• [Work instructions]:
Reproduce every one of the rows below word for word, without changing anything.

[Interface element records]
-- BEGIN --
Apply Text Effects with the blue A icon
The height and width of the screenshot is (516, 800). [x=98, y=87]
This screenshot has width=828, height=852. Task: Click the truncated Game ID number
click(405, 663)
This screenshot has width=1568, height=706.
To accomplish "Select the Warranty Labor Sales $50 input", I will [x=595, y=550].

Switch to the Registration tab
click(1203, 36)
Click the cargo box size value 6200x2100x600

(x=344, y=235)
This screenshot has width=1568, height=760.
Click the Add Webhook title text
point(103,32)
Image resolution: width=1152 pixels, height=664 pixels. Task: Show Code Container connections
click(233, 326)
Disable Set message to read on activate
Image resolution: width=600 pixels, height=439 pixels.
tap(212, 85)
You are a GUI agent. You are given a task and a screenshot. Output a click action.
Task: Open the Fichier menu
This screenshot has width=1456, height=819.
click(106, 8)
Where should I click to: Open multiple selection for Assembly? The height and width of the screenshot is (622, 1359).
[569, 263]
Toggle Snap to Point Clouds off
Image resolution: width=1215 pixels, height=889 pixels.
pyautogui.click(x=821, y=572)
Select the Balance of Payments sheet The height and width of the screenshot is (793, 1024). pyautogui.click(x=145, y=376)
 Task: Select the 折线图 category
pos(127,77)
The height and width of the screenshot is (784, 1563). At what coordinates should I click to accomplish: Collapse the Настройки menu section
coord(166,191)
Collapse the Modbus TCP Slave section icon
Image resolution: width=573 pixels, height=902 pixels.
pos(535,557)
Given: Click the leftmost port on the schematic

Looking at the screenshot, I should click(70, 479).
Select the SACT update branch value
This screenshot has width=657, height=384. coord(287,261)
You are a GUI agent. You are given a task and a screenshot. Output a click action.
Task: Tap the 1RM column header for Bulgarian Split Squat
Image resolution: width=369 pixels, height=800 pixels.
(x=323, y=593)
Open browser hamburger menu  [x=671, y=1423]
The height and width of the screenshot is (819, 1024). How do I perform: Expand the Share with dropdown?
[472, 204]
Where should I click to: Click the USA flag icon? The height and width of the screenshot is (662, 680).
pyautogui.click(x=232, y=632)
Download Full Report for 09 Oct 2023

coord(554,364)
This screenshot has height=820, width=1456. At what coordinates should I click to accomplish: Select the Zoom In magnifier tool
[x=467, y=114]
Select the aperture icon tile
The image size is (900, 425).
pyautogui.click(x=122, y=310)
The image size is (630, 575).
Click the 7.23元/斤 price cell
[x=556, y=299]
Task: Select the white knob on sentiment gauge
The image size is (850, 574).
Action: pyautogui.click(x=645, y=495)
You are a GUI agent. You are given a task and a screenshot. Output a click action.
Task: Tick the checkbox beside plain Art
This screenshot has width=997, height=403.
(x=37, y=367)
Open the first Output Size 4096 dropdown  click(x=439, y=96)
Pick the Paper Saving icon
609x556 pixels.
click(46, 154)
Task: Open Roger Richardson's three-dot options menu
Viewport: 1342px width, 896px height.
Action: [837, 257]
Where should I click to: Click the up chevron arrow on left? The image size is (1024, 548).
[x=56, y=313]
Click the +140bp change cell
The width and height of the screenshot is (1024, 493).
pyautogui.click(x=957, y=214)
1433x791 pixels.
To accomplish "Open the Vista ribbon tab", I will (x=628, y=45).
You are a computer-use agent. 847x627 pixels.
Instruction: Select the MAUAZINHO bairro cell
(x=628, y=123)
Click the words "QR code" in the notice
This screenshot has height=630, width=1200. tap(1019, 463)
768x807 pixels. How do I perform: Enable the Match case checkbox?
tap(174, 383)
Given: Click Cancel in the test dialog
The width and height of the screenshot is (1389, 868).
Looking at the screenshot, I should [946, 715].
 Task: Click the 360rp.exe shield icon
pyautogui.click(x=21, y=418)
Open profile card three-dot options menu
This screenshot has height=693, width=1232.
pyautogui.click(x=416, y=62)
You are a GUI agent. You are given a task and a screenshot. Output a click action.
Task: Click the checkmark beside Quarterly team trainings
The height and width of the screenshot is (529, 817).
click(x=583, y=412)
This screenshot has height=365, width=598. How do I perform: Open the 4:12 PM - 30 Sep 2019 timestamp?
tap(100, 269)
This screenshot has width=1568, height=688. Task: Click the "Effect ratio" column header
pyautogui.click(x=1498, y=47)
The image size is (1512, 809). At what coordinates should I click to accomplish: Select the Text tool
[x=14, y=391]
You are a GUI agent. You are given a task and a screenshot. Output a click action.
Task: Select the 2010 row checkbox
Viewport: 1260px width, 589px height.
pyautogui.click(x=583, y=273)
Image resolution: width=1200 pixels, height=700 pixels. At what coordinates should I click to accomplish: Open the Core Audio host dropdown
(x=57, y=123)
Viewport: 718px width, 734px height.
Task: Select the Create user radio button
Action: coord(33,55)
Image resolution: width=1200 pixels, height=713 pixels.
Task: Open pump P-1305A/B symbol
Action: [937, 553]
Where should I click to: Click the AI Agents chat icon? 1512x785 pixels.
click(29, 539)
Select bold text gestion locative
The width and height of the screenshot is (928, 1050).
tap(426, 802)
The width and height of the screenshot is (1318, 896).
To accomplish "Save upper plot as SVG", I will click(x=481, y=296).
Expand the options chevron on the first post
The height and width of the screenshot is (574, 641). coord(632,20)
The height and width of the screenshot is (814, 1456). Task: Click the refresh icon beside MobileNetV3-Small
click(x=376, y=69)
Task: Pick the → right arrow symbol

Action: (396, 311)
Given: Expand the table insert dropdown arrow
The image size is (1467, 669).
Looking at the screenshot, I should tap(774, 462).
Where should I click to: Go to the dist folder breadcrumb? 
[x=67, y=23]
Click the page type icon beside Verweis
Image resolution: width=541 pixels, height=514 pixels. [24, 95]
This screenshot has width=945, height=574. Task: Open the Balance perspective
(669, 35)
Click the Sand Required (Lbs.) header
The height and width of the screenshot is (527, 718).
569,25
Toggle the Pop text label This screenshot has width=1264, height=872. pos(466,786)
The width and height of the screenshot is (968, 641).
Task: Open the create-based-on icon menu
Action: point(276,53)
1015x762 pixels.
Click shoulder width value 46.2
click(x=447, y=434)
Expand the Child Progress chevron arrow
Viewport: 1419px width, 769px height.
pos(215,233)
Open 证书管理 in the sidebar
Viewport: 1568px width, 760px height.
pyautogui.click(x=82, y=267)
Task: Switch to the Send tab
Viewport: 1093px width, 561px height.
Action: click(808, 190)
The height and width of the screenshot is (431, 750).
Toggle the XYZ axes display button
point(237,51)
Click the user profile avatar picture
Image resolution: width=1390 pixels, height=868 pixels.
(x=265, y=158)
-- END --
• [Answer to the problem]:
Apply Text Effects with the blue A icon
The height and width of the screenshot is (516, 800). [x=98, y=87]
This screenshot has width=828, height=852. Task: Click the truncated Game ID number
click(405, 663)
This screenshot has width=1568, height=706.
To accomplish "Select the Warranty Labor Sales $50 input", I will [x=595, y=550].

Switch to the Registration tab
click(1203, 36)
Click the cargo box size value 6200x2100x600

(x=344, y=235)
This screenshot has width=1568, height=760.
Click the Add Webhook title text
point(103,32)
Image resolution: width=1152 pixels, height=664 pixels. Task: Show Code Container connections
click(233, 326)
Disable Set message to read on activate
Image resolution: width=600 pixels, height=439 pixels.
tap(212, 85)
You are a GUI agent. You are given a task and a screenshot. Output a click action.
Task: Open the Fichier menu
This screenshot has width=1456, height=819.
click(106, 8)
Where should I click to: Open multiple selection for Assembly? The height and width of the screenshot is (622, 1359).
[569, 263]
Toggle Snap to Point Clouds off
Image resolution: width=1215 pixels, height=889 pixels.
pyautogui.click(x=821, y=572)
Select the Balance of Payments sheet The height and width of the screenshot is (793, 1024). pyautogui.click(x=145, y=376)
 Task: Select the 折线图 category
pos(127,77)
The height and width of the screenshot is (784, 1563). At what coordinates should I click to accomplish: Collapse the Настройки menu section
coord(166,191)
Collapse the Modbus TCP Slave section icon
Image resolution: width=573 pixels, height=902 pixels.
pos(535,557)
Given: Click the leftmost port on the schematic

Looking at the screenshot, I should click(70, 479).
Select the SACT update branch value
This screenshot has width=657, height=384. coord(287,261)
You are a GUI agent. You are given a task and a screenshot. Output a click action.
Task: Tap the 1RM column header for Bulgarian Split Squat
Image resolution: width=369 pixels, height=800 pixels.
(x=323, y=593)
Open browser hamburger menu  [x=671, y=1423]
The height and width of the screenshot is (819, 1024). How do I perform: Expand the Share with dropdown?
[472, 204]
Where should I click to: Click the USA flag icon? The height and width of the screenshot is (662, 680).
pyautogui.click(x=232, y=632)
Download Full Report for 09 Oct 2023

coord(554,364)
This screenshot has height=820, width=1456. At what coordinates should I click to accomplish: Select the Zoom In magnifier tool
[x=467, y=114]
Select the aperture icon tile
The image size is (900, 425).
pyautogui.click(x=122, y=310)
The image size is (630, 575).
Click the 7.23元/斤 price cell
[x=556, y=299]
Task: Select the white knob on sentiment gauge
The image size is (850, 574).
Action: pyautogui.click(x=645, y=495)
You are a GUI agent. You are given a task and a screenshot. Output a click action.
Task: Tick the checkbox beside plain Art
This screenshot has width=997, height=403.
(x=37, y=367)
Open the first Output Size 4096 dropdown  click(x=439, y=96)
Pick the Paper Saving icon
609x556 pixels.
click(46, 154)
Task: Open Roger Richardson's three-dot options menu
Viewport: 1342px width, 896px height.
Action: [837, 257]
Where should I click to: Click the up chevron arrow on left? The image size is (1024, 548).
[x=56, y=313]
Click the +140bp change cell
The width and height of the screenshot is (1024, 493).
pyautogui.click(x=957, y=214)
1433x791 pixels.
To accomplish "Open the Vista ribbon tab", I will (x=628, y=45).
You are a computer-use agent. 847x627 pixels.
Instruction: Select the MAUAZINHO bairro cell
(x=628, y=123)
Click the words "QR code" in the notice
This screenshot has height=630, width=1200. tap(1019, 463)
768x807 pixels. How do I perform: Enable the Match case checkbox?
tap(174, 383)
Given: Click Cancel in the test dialog
The width and height of the screenshot is (1389, 868).
Looking at the screenshot, I should [946, 715].
 Task: Click the 360rp.exe shield icon
pyautogui.click(x=21, y=418)
Open profile card three-dot options menu
This screenshot has height=693, width=1232.
pyautogui.click(x=416, y=62)
You are a GUI agent. You are given a task and a screenshot. Output a click action.
Task: Click the checkmark beside Quarterly team trainings
The height and width of the screenshot is (529, 817).
click(x=583, y=412)
This screenshot has height=365, width=598. How do I perform: Open the 4:12 PM - 30 Sep 2019 timestamp?
tap(100, 269)
This screenshot has width=1568, height=688. Task: Click the "Effect ratio" column header
pyautogui.click(x=1498, y=47)
The image size is (1512, 809). At what coordinates should I click to accomplish: Select the Text tool
[x=14, y=391]
You are a GUI agent. You are given a task and a screenshot. Output a click action.
Task: Select the 2010 row checkbox
Viewport: 1260px width, 589px height.
pyautogui.click(x=583, y=273)
Image resolution: width=1200 pixels, height=700 pixels. At what coordinates should I click to accomplish: Open the Core Audio host dropdown
(x=57, y=123)
Viewport: 718px width, 734px height.
Task: Select the Create user radio button
Action: coord(33,55)
Image resolution: width=1200 pixels, height=713 pixels.
Task: Open pump P-1305A/B symbol
Action: [937, 553]
Where should I click to: Click the AI Agents chat icon? 1512x785 pixels.
click(29, 539)
Select bold text gestion locative
The width and height of the screenshot is (928, 1050).
tap(426, 802)
The width and height of the screenshot is (1318, 896).
To accomplish "Save upper plot as SVG", I will click(x=481, y=296).
Expand the options chevron on the first post
The height and width of the screenshot is (574, 641). coord(632,20)
The height and width of the screenshot is (814, 1456). Task: Click the refresh icon beside MobileNetV3-Small
click(x=376, y=69)
Task: Pick the → right arrow symbol

Action: (396, 311)
Given: Expand the table insert dropdown arrow
The image size is (1467, 669).
Looking at the screenshot, I should tap(774, 462).
Where should I click to: Go to the dist folder breadcrumb? 
[x=67, y=23]
Click the page type icon beside Verweis
Image resolution: width=541 pixels, height=514 pixels. [24, 95]
This screenshot has width=945, height=574. Task: Open the Balance perspective
(669, 35)
Click the Sand Required (Lbs.) header
The height and width of the screenshot is (527, 718).
569,25
Toggle the Pop text label This screenshot has width=1264, height=872. pos(466,786)
The width and height of the screenshot is (968, 641).
Task: Open the create-based-on icon menu
Action: point(276,53)
1015x762 pixels.
Click shoulder width value 46.2
click(x=447, y=434)
Expand the Child Progress chevron arrow
Viewport: 1419px width, 769px height.
pos(215,233)
Open 证书管理 in the sidebar
Viewport: 1568px width, 760px height.
pyautogui.click(x=82, y=267)
Task: Switch to the Send tab
Viewport: 1093px width, 561px height.
Action: click(808, 190)
The height and width of the screenshot is (431, 750).
Toggle the XYZ axes display button
point(237,51)
Click the user profile avatar picture
Image resolution: width=1390 pixels, height=868 pixels.
(x=265, y=158)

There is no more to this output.